_Task instructions_
Reproduce every one of the following records verbatim, without any alteration.

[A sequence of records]
-*-

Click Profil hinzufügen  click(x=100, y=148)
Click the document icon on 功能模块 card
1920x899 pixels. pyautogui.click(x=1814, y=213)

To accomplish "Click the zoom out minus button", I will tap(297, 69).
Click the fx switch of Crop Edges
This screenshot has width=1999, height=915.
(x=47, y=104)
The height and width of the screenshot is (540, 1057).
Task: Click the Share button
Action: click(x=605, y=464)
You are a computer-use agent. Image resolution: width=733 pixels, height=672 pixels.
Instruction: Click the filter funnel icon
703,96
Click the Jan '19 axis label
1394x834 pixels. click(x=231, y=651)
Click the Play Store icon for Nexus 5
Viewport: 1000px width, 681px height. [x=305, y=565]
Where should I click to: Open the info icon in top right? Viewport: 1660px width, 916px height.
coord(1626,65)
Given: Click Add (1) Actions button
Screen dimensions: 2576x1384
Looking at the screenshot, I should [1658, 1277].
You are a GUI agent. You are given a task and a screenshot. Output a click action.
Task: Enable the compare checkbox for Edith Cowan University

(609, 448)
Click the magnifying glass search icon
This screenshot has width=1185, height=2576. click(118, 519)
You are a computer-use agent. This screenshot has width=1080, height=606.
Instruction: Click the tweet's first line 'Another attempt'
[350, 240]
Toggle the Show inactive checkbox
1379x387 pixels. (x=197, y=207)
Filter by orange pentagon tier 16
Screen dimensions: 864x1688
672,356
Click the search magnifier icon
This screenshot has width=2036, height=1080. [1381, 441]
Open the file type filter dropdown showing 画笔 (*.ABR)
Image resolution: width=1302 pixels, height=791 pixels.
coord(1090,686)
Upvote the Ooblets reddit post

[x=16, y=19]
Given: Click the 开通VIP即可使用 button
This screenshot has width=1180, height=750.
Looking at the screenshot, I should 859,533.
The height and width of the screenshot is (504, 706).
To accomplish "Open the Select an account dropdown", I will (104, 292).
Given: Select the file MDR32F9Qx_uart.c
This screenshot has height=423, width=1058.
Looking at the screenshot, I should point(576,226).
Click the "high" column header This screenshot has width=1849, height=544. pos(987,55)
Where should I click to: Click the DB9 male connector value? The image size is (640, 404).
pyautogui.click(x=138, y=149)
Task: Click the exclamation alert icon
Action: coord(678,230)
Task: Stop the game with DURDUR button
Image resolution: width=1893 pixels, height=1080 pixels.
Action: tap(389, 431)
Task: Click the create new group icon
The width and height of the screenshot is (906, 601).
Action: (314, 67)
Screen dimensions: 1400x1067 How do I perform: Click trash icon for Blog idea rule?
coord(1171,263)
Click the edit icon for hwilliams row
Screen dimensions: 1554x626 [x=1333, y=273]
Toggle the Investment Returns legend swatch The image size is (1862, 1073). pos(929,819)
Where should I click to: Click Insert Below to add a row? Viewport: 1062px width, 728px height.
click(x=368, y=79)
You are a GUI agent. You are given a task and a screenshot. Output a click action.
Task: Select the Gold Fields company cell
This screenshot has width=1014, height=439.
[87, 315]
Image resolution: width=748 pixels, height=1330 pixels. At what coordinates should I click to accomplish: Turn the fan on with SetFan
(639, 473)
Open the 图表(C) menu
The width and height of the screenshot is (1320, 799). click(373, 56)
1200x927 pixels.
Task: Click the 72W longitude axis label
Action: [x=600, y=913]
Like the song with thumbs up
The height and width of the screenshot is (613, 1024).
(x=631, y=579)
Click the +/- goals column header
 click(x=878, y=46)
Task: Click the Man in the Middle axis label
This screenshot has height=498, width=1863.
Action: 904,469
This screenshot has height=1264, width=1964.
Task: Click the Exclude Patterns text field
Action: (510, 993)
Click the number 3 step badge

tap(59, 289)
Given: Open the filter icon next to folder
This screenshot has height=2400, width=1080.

-*-

_Exercise output_
Click Profil hinzufügen  click(x=100, y=148)
Click the document icon on 功能模块 card
1920x899 pixels. pyautogui.click(x=1814, y=213)

To accomplish "Click the zoom out minus button", I will tap(297, 69).
Click the fx switch of Crop Edges
This screenshot has width=1999, height=915.
(x=47, y=104)
The height and width of the screenshot is (540, 1057).
Task: Click the Share button
Action: click(x=605, y=464)
You are a computer-use agent. Image resolution: width=733 pixels, height=672 pixels.
Instruction: Click the filter funnel icon
703,96
Click the Jan '19 axis label
1394x834 pixels. click(x=231, y=651)
Click the Play Store icon for Nexus 5
Viewport: 1000px width, 681px height. [x=305, y=565]
Where should I click to: Open the info icon in top right? Viewport: 1660px width, 916px height.
coord(1626,65)
Given: Click Add (1) Actions button
Screen dimensions: 2576x1384
Looking at the screenshot, I should [1658, 1277].
You are a GUI agent. You are given a task and a screenshot. Output a click action.
Task: Enable the compare checkbox for Edith Cowan University

(609, 448)
Click the magnifying glass search icon
This screenshot has width=1185, height=2576. click(118, 519)
You are a computer-use agent. This screenshot has width=1080, height=606.
Instruction: Click the tweet's first line 'Another attempt'
[350, 240]
Toggle the Show inactive checkbox
1379x387 pixels. (x=197, y=207)
Filter by orange pentagon tier 16
Screen dimensions: 864x1688
672,356
Click the search magnifier icon
This screenshot has width=2036, height=1080. [1381, 441]
Open the file type filter dropdown showing 画笔 (*.ABR)
Image resolution: width=1302 pixels, height=791 pixels.
coord(1090,686)
Upvote the Ooblets reddit post

[x=16, y=19]
Given: Click the 开通VIP即可使用 button
This screenshot has width=1180, height=750.
Looking at the screenshot, I should 859,533.
The height and width of the screenshot is (504, 706).
To accomplish "Open the Select an account dropdown", I will (104, 292).
Given: Select the file MDR32F9Qx_uart.c
This screenshot has height=423, width=1058.
Looking at the screenshot, I should point(576,226).
Click the "high" column header This screenshot has width=1849, height=544. pos(987,55)
Where should I click to: Click the DB9 male connector value? The image size is (640, 404).
pyautogui.click(x=138, y=149)
Task: Click the exclamation alert icon
Action: coord(678,230)
Task: Stop the game with DURDUR button
Image resolution: width=1893 pixels, height=1080 pixels.
Action: tap(389, 431)
Task: Click the create new group icon
The width and height of the screenshot is (906, 601).
Action: (314, 67)
Screen dimensions: 1400x1067 How do I perform: Click trash icon for Blog idea rule?
coord(1171,263)
Click the edit icon for hwilliams row
Screen dimensions: 1554x626 [x=1333, y=273]
Toggle the Investment Returns legend swatch The image size is (1862, 1073). pos(929,819)
Where should I click to: Click Insert Below to add a row? Viewport: 1062px width, 728px height.
click(x=368, y=79)
You are a GUI agent. You are given a task and a screenshot. Output a click action.
Task: Select the Gold Fields company cell
This screenshot has width=1014, height=439.
[87, 315]
Image resolution: width=748 pixels, height=1330 pixels. At what coordinates should I click to accomplish: Turn the fan on with SetFan
(639, 473)
Open the 图表(C) menu
The width and height of the screenshot is (1320, 799). click(373, 56)
1200x927 pixels.
Task: Click the 72W longitude axis label
Action: [x=600, y=913]
Like the song with thumbs up
The height and width of the screenshot is (613, 1024).
(x=631, y=579)
Click the +/- goals column header
 click(x=878, y=46)
Task: Click the Man in the Middle axis label
This screenshot has height=498, width=1863.
Action: 904,469
This screenshot has height=1264, width=1964.
Task: Click the Exclude Patterns text field
Action: (510, 993)
Click the number 3 step badge

tap(59, 289)
Given: Open the filter icon next to folder
This screenshot has height=2400, width=1080.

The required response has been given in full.